Food Born Illness
Eater…beware. I’m David Sparks. That report next. An outbreak of food- borne illness occurs when a group of people consume the same contaminated food and two or more of them come down with the same illness. It may be a group that ate a meal together somewhere, or it may be a group of people who do not know each other at all, but who all happened to buy and eat the same contaminated item from a grocery store or restaurant. For an outbreak to occur, something must have happened to contaminate a batch of food that was eaten by a group of people.
Outbreaks are increasingly being recognized that are more widespread, affecting people in many different places, and that are spread out over several weeks.
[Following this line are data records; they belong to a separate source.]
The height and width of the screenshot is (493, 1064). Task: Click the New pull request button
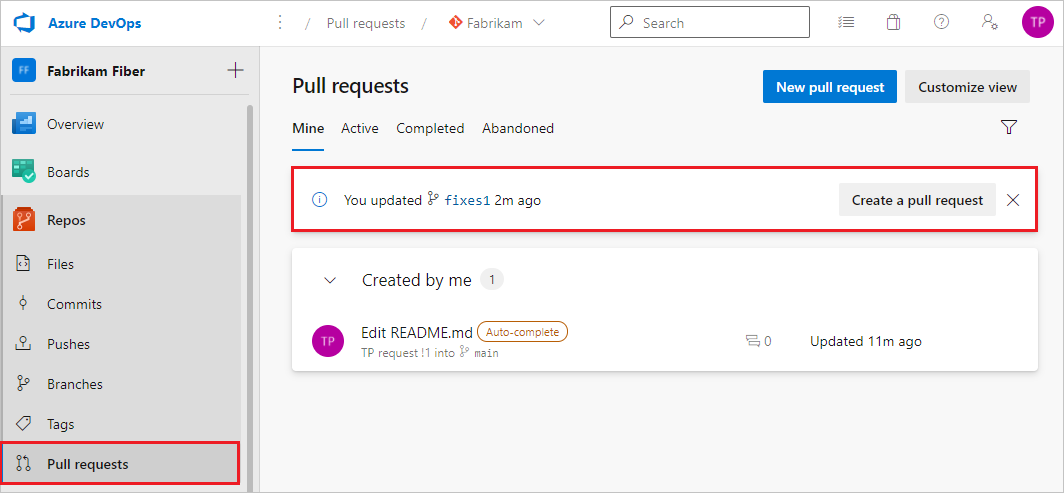pos(830,87)
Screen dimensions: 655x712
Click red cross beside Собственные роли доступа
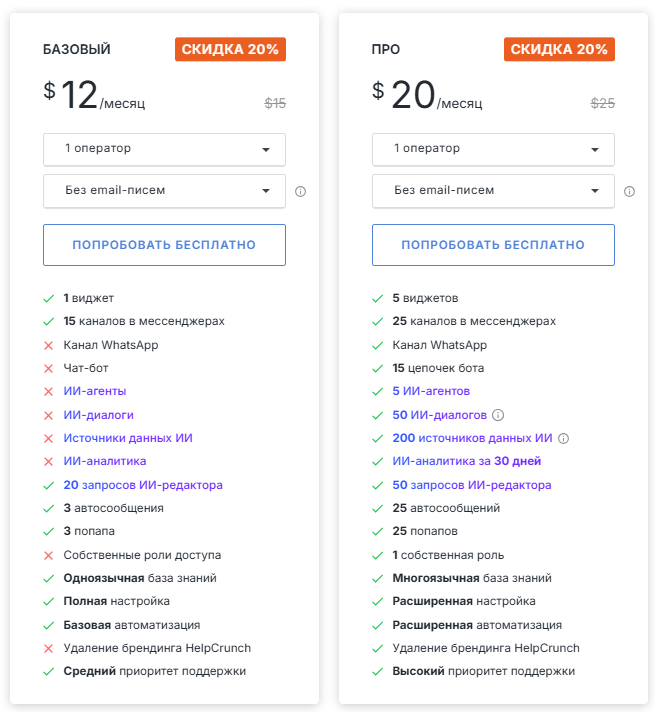48,555
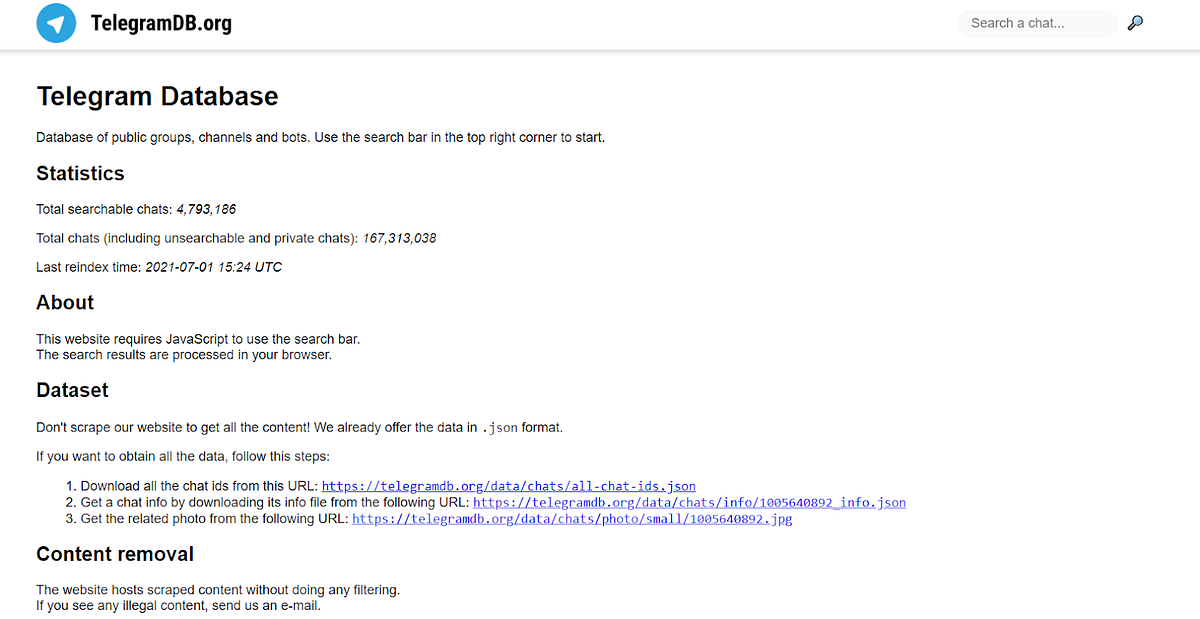Click the magnifying glass search icon

[1135, 23]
For example, the recent outbreak of salmonella traced to the peanut processing plant in Georgia whose products were marketed under several different brand names in many different states.
Senate Ag Committee Chairman Tom Harkin is outraged.
(Harkin) “To say that food safety in this country is just a patchwork system is giving it too much credit. Food safety in America has too often become a hit or miss gamble. That is truly frightening. When Americans can’t count on the safety of basic items, like peanut butter, when we can’t even depend on that, that peanut butter that we put in our kids’ sandwiches that they take to school, if that’s not safe, then we have to ask what is. We’re almost to that point now in food where it’s ‘Eater beware.’ ”
Harkin cited numbers from The Centers for Disease Control showing that there are 76-million cases of food-borne illness annually in the U.S. - resulting in 325-thousand hospitalizations and five-thousand deaths.